The options vested over four years as follows: 10% on March 11, 2011; 20% on March 11, 2012; 30% on March 11, 2013; and 40% on March 11, 2014.
Pursuant to the Merger Agreement, each option was converted on the closing date into the right to receive an amount equal to the product of (i) the excess of $13.50 over the $13.10 exercise price per share, and (ii) the number of common shares subject to the option (net of withholding taxes and rounded down to the nearest whole cent).

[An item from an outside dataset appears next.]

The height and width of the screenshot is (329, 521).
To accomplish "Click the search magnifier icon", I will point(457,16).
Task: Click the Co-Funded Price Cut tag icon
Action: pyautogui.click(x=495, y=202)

Each share of performance-based restricted stock represents a contingent right to receive one share of Class A Common Stock. Under the original terms of the restricted stock grant, the shares of performance-based restricted stock vest upon achieving certain performance goals measured over a three-year performance period. Dividend equivalent rights accrue with respect to these shares of performance-based restricted stock when and as dividends are paid on Class A Common Stock.
Pursuant to the Merger Agreement, each share of performance-based restricted stock, and each related dividend equivalent right accruing on each share of performance-based restricted stock, was converted on the closing date into the right to receive $13.50.
The dividend equivalent rights reflect the aggregate accruals of dividends paid by the issuer that accrued on the reporting person's performance-based restricted stock. Each dividend equivalent right is the economic equivalent of one share of Class A Common Stock.
Under the original terms of the restricted stock grant, the dividend equivalent rights vest proportionately with the shares of performance-based restricted stock to which they relate.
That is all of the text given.